Quand j’ai voulu fêter la vie et la jeunesse,
Moissonner les baisers dans l’or des blondes tresses,
À la fin des banquets railler même la mort,
Draper mon cœur en deuil d’un voile d’allégresse,
Chaque instant de plaisir m’a coûté des remords.

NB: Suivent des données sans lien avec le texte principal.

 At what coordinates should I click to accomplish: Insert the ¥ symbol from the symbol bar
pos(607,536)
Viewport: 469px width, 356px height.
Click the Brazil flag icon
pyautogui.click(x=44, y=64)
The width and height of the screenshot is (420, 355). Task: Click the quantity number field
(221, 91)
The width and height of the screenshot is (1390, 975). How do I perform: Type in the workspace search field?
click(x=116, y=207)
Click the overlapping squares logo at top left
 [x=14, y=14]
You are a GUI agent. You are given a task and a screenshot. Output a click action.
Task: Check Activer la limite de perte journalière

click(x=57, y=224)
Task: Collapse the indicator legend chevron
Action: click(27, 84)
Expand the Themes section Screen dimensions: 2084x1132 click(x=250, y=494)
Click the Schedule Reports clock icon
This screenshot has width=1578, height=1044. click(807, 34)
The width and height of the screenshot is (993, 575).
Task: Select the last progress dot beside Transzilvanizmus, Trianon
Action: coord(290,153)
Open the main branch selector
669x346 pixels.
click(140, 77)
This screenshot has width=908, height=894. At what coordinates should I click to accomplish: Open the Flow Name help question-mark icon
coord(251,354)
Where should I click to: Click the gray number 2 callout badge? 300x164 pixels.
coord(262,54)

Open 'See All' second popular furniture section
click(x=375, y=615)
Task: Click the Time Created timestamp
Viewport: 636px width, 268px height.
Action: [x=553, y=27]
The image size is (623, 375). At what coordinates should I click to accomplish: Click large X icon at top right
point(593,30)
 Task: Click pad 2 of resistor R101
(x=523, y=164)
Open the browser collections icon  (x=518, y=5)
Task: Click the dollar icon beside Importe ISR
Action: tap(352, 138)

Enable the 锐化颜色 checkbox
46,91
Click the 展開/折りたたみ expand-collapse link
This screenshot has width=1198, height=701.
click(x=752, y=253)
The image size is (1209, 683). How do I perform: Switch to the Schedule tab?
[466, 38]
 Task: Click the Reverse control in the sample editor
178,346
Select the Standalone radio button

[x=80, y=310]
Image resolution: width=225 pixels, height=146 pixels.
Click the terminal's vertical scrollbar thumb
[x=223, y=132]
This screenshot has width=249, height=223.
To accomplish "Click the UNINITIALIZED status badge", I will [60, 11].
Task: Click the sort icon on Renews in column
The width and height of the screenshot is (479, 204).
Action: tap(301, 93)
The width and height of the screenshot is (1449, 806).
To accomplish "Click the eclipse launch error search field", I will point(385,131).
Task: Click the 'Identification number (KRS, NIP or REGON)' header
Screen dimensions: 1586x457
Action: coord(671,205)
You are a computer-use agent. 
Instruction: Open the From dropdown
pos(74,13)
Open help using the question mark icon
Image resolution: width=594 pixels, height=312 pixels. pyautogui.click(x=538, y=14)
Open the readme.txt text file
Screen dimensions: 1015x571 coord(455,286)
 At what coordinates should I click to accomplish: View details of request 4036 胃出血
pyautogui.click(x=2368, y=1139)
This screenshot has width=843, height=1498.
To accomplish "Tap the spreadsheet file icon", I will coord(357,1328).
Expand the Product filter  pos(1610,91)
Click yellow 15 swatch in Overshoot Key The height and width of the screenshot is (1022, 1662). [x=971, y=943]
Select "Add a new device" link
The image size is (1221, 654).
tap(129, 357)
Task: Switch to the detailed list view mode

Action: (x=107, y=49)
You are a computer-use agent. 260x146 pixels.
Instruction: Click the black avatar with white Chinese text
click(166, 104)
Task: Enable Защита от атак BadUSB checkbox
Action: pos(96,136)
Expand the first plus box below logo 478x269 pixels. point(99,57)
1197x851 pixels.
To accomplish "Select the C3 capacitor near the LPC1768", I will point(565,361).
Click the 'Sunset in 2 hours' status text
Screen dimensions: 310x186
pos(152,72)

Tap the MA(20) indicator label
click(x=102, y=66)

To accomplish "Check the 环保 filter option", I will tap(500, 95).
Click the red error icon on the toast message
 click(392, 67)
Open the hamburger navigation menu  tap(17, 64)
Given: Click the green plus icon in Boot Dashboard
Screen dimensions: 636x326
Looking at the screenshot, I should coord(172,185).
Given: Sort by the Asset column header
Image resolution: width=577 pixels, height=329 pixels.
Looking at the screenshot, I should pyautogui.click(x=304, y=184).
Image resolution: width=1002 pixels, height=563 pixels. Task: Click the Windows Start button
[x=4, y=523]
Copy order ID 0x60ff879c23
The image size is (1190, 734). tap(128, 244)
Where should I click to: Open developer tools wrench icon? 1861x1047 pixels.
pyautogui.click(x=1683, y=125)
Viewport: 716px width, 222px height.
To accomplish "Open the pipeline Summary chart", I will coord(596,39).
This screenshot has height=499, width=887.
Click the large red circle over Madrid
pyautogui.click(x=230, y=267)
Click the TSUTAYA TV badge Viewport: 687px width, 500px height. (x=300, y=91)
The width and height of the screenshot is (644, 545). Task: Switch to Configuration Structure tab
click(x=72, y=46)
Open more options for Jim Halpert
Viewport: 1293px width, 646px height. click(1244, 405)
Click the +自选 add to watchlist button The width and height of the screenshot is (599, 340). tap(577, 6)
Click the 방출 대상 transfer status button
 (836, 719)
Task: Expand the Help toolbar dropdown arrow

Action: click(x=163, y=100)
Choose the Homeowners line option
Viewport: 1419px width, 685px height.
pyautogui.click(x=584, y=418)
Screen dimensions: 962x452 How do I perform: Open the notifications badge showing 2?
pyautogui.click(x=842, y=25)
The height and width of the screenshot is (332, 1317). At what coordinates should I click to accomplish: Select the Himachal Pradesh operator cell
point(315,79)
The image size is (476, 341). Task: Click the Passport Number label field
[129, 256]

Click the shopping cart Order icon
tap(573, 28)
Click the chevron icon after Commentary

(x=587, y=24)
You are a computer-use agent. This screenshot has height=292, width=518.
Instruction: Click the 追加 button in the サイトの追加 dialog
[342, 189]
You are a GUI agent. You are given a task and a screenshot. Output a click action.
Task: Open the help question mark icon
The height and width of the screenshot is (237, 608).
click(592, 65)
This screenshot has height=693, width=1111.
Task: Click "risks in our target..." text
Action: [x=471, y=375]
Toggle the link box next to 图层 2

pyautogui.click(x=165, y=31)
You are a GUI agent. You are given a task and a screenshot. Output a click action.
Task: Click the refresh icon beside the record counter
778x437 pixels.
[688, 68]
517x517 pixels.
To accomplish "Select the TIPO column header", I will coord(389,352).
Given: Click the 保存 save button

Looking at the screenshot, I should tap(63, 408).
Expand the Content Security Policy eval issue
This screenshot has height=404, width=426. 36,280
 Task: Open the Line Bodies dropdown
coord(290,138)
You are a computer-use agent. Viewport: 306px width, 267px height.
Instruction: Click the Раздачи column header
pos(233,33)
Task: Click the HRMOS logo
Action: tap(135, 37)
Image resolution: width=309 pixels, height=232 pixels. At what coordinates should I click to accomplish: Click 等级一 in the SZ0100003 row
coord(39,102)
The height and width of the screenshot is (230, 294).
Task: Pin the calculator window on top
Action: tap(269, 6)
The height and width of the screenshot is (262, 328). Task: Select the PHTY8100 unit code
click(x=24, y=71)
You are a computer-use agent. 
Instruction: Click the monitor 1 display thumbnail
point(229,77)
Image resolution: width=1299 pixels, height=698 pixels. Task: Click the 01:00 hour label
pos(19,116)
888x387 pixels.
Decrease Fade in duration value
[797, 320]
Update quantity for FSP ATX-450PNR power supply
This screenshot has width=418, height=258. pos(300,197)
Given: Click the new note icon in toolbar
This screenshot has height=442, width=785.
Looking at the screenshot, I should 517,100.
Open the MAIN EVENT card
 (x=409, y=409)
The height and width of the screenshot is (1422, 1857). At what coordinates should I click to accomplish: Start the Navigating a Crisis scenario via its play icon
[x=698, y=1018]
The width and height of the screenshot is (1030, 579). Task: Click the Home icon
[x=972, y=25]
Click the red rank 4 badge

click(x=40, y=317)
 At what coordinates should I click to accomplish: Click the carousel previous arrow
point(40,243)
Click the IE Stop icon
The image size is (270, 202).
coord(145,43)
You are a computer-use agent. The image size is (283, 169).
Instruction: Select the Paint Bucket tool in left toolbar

Quand j’ai voulu courir à la lutte, à la gloire,
Je me suis abattu sans force désormais.
Comme je sanglotais, seul, sur la route noire,
Hier, j’ai vu passer, au fond de ma mémoire,
Le spectre déchirant de celle que j’aimais,

Et, poursuivant toujours son image lointaine,
Je suis venu prier sous la voûte des chênes
Où mon rêve d’amour gisait enseveli.
Et je sens, lentement, mes doutes et mes peines
Fondre dans la senteur des muguets et des lys.

Ô brise de mai, caresse subtile
Du printemps nouveau sur les bois fleuris,
Toi qui fais trembler les tiges fragiles
Des grands boutons d’or et des bleus iris.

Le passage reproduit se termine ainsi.